3. The layered multi-directional cradle-style bridge support steel column according to claim 1, wherein: The second bracket includes a first box-shaped steel beam that is horizontally fixed to the front side of the top of the column and a support base that is inclined downward and fixed to the bottom of the first box-shaped steel beam. The rear side of the support base is welded to the front side of the column. At least one first mounting plate is welded to the top and left and right sides of the outer wall of the first box-shaped steel beam. Each first mounting plate has multiple first mounting holes.
4. The layered multi-directional cradle-style bridge support steel column according to claim 1, wherein: The third bracket includes a second upper wing plate and a second lower wing plate that are horizontally and parallelly welded to the upper right side of the column, and a second support plate that is vertically welded between the second upper wing plate and the second lower wing plate. The front side of the second support plate has a plurality of second fixing holes.

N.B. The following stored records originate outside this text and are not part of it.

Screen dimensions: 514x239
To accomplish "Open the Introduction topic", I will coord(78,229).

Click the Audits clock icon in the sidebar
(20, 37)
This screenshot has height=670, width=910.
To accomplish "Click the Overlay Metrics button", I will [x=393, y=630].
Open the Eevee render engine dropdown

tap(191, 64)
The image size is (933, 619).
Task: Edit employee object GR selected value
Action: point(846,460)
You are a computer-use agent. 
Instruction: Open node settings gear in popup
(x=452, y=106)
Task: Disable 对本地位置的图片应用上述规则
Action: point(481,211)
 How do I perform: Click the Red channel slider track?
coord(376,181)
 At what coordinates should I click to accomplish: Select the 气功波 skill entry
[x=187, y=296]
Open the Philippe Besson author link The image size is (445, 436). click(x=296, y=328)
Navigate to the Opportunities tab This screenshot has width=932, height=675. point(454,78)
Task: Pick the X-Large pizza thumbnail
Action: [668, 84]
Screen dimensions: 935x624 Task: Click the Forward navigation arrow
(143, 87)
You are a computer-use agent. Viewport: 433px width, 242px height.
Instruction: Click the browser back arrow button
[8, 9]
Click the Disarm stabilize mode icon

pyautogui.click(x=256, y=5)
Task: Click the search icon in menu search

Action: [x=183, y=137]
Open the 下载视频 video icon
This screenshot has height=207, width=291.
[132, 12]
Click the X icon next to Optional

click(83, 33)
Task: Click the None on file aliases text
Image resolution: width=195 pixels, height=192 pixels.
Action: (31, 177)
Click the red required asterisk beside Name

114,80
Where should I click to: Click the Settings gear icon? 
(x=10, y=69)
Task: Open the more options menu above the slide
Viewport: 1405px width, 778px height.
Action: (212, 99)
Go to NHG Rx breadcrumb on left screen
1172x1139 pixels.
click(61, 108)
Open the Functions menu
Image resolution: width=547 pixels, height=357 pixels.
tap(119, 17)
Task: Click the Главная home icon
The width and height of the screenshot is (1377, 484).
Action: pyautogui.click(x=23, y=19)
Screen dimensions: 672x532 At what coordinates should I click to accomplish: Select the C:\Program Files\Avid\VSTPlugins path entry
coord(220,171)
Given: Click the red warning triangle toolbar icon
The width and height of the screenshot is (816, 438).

5. A layered multi-directional bracket-type bridge support steel column according to claim 1, characterized in that: The fourth bracket includes a second box-shaped steel beam welded laterally to the front side of the upper part of the column and a second mounting plate welded vertically to the bottom of the second box-shaped steel beam. The second mounting plate has multiple second mounting holes opened laterally.
6. A layered multi-directional bracket-type bridge support steel column according to claim 5, characterized in that: At least one third mounting plate is horizontally welded to both the left and right sides of the outer wall of the second box-shaped steel beam, and each third mounting plate has multiple third mounting holes vertically.
7. A layered multi-directional bracket-type bridge support steel column according to claim 1, characterized in that: The fifth bracket includes a third box-shaped steel beam welded laterally to the rear side of the upper part of the column and stiffening ribs welded laterally to the left and right sides of the inner wall of the third box-shaped steel beam. At least two fourth mounting plates are vertically welded to the top and bottom of the outer wall of the third box-shaped steel beam, and each fourth mounting plate has multiple fourth mounting holes opened laterally.
8. A layered multi-directional bracket-type bridge support steel column according to claim 7, characterized in that: At least one fifth mounting plate is vertically welded to both the left and right sides of the outer wall of the third box girder, and each fifth mounting plate has multiple fifth mounting holes opened horizontally.
9. A layered multi-directional bracket-type bridge support steel column according to claim 1, characterized in that: Multiple first anchoring holes are provided on both the left and right sides of the top of the base plate, and multiple second anchoring holes are provided evenly on the top of the frame plate.